Can someone Check my proof? It feels weird that I didn't really have to do anything.

Question

Since $D$ is a commutative ring with unity, it remains to show that every nonzero element of $D$ has a multiplicative inverse in $D$. Let $\alpha \in D \setminus \{0\}$ be arbitrary. Since $E$ is a finite extension of $F$, it is an algebraic extension of $F$, so $\alpha$ is algebraic over $F$. Let $n = \deg(\alpha, F)$. Since $\alpha \in D$, the ring axioms imply $1, \alpha, \alpha^2, \dots, \alpha^{n - 1} \in D$. The ring axioms thus imply that any linear combination of $1, \alpha, \alpha^2, \dots, a^{n - 1}$ with coefficients in $F$ is in $D$, that is, $F(\alpha) \subseteq D$. In particular, $\alpha^{-1} \in D$.

Answer 1

Depends what you call $F(\alpha)$, it seems to me that you already know it is a field.

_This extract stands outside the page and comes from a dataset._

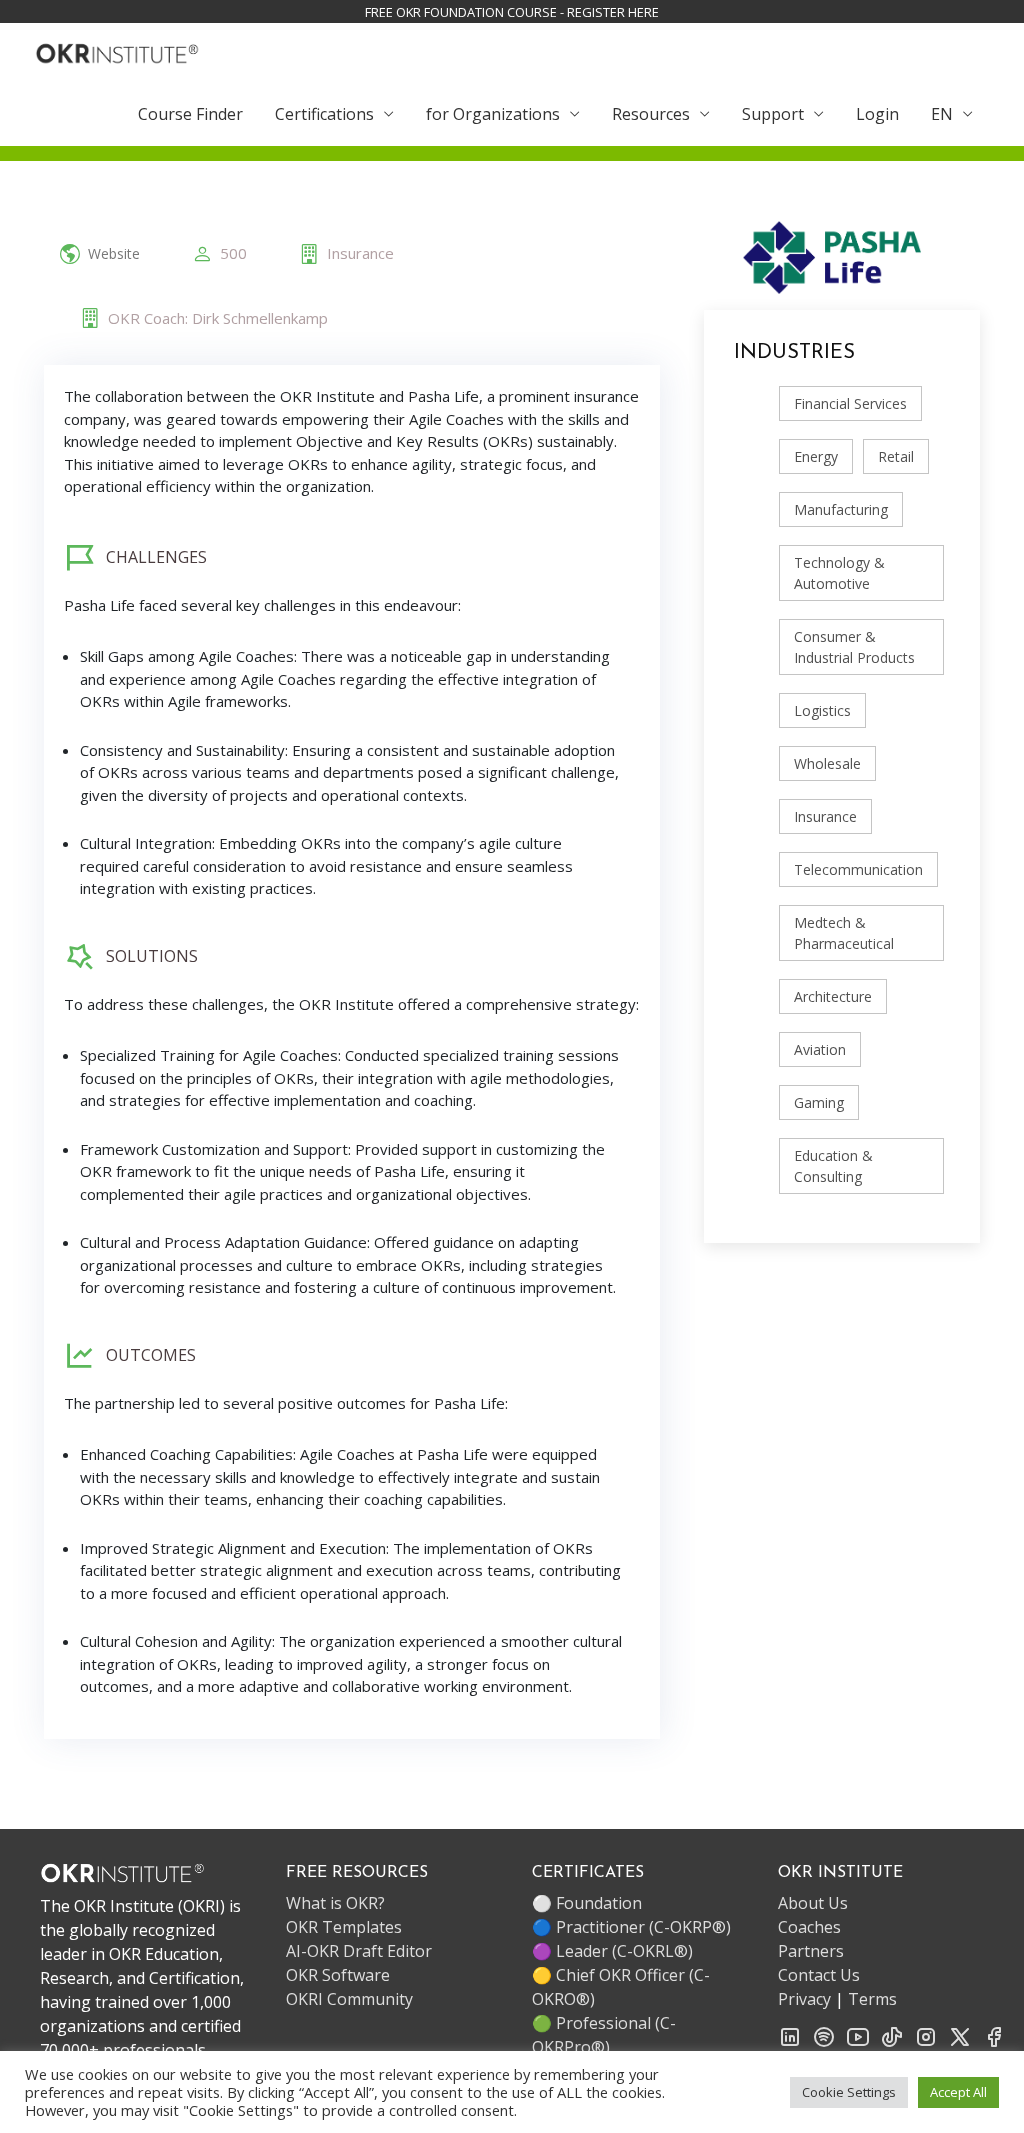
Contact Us (819, 1975)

If you don't know that, you need one more step: take the minimal polynomial of $\alpha$: $$\mu_{\alpha}(x)=a_0+a_1x+a_2x^2+\ldots+a_kx^k$$ with $a_i\in F$, and then: $$0=\mu_{\alpha}(\alpha)=a_0+a_1\alpha+a_2\alpha^2+\cdots+a_k\alpha^k$$

You know that $a_0\ne 0$ because $\alpha\ne 0$ (and so if $a_0=0$ you could find a smaller-degree polynomial that would vanish at $\alpha$). Therefore, you can cancel $a_0$, or equivalently assume $a_0=1$. Then: $$0=1+a_1\alpha+a_2\alpha^2+\ldots+a_k\alpha^k$$ which gives you $1=\alpha(-a_1-a_2\alpha-\ldots-a_k\alpha^{k-1})$ and so the element $-a_1-a_2\alpha-\ldots-a_k\alpha^{k-1}$ is your $\alpha^{-1}\in F(\alpha)$.